The Iowa Department of Public Safety, Office of Drug Control Policy (ODCP), under the Byrne-Justice Assistance Grant Program, provides financial assistance to support a broad range of activities to prevent and control crime and to improve the criminal justice system. The JAG program places an emphasis on violent crime, drug offenses, serious offenders, and justice system improvement.
Funding for this solicitation is available through Iowa’s Byrne-Justice Assistance Grant allocation. Approximately $1,800,000 will be committed through this competitive grant process for use in State Fiscal 2025. Of the JAG program funds, federal guidelines currently require a minimum of 61% to be passed through to local jurisdictions and a maximum of 39% to be passed to state agencies.
JAG funding can be used to support programs within six federally-approved “Program Purpose Areas”:
A. Law Enforcement Programs
B. Prosecution and Court Programs
C. Prevention and Education Programs
D. Corrections and Community Corrections Programs
E. Drug Treatment Programs
F. Planning Evaluation and Technology Improvement Programs
Examples of Possible Program Responses to address Crime and Substance Abuse Prevention, Intervention/Recovery/Treatment, Drug Enforcement and Supply Reduction Include, but are Not Limited to:
· Multi-jurisdictional drug enforcement task forces
· Programs that promote data driven policy development
· Diversion to treatment for low-risk non-violent alcohol and other drug addicted offenders
· Programs to provide case management resources for community-based criminal offenders receiving treatment services
· Programs that use intelligence systems to increase law enforcement effectiveness
· Jail-based treatment programs
· Criminal justice training opportunities
· Crime lab enhancements which reduce the turnaround time for evidence analysis
· Programs that link correctional resources with other partner sectors to enhance correctional client compliance with the conditions of probation/parole
· Intensive supervision programs for drug and other high-risk probation/parole clients
· Programs to assist offender transition from jail/prison to the community
· Programs that increase treatment resources for juvenile or adult offenders
· Programs that provide substance/crime-free supervised transitional housing
· Co-occurring disorder community-based programs
· Programs that support mental health services to increase public safety/wellbeing
· Anti-drug/crime coalitions programs which establish environmental prevention strategies and activities
· Specialty court programs
· Prevention programs with local community coalition participation
· Programs which provide information to the public on emerging drugs
· Prevention and development services targeting high risk youth and their parents
· Programs that integrate substance use prevention services with other programs
· Programs that address underage and binge drinking
· Programs that improve early identification of substance use issues in high-risk populations
· Innovative programs that improve the operational effectiveness of the justice system
The Iowa Byrne-JAG Strategy is available for review on the ODCP website.
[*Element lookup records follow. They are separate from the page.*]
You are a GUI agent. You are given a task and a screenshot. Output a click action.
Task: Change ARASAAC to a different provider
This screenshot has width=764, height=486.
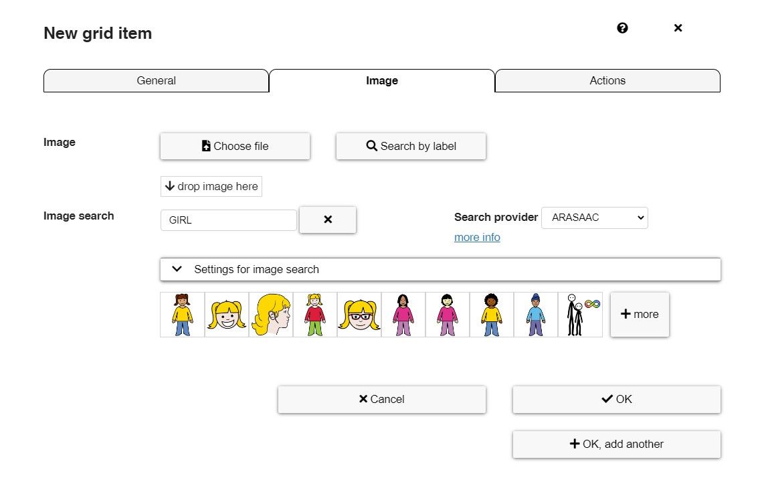pyautogui.click(x=594, y=218)
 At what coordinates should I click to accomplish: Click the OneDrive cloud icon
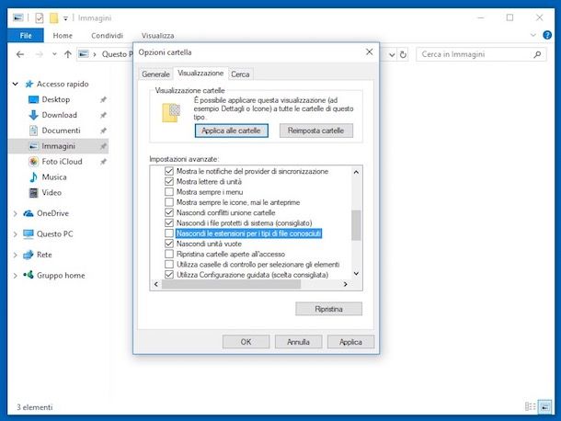[x=29, y=213]
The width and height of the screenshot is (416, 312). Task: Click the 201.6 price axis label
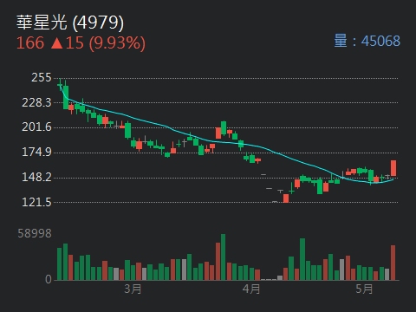click(x=36, y=127)
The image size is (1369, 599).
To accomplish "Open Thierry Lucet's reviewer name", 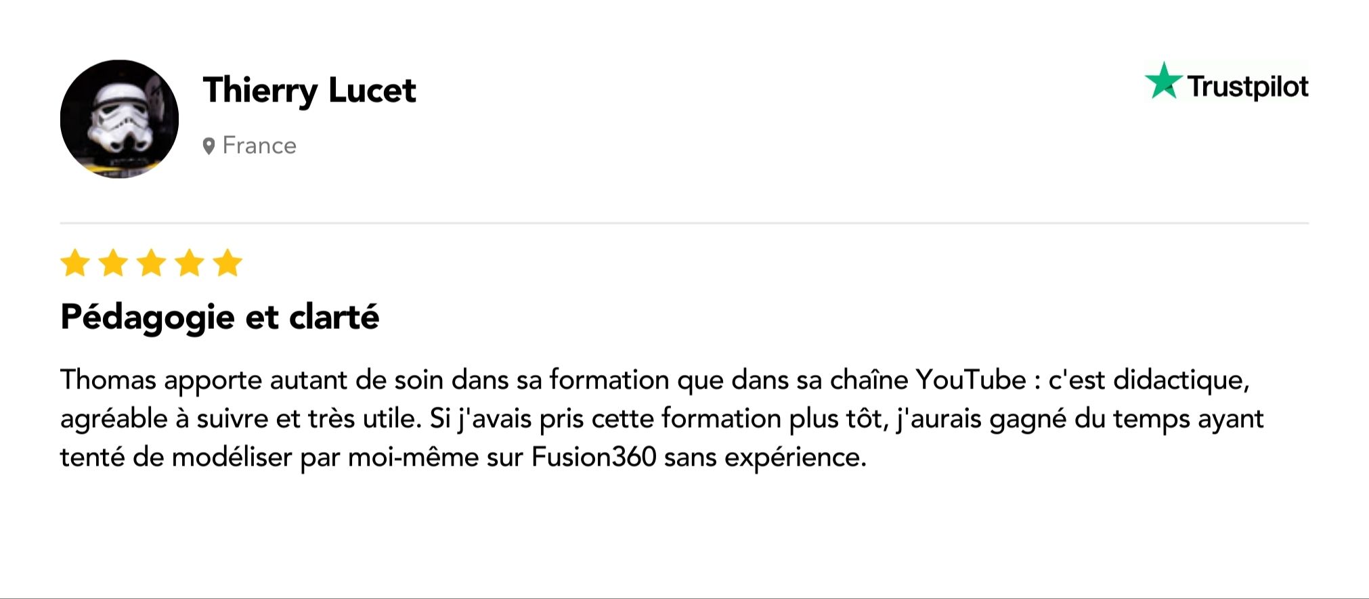I will (x=309, y=91).
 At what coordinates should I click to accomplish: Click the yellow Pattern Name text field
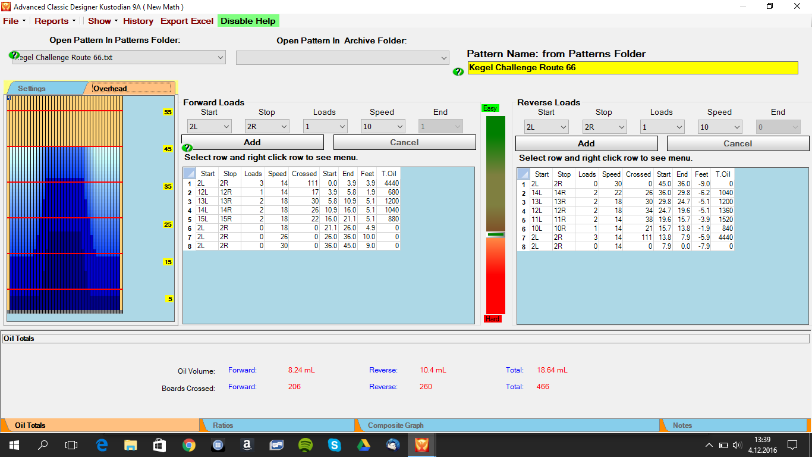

Evidence-Informed and Innovative Programs/Practices
The Office of Drug Control Policy places strong emphasis on the use of data and evidence in policy making and programming. Applicants should document and describe, to the extent possible, a data/evidence focused response to particular crime and substance abuse problem(s) in their grant applications. Applicants are encouraged to propose initiatives that use sound criminal justice principles, and innovation to create strategies that are effective, economical, and sustainable in response to one or more of the priorities listed above.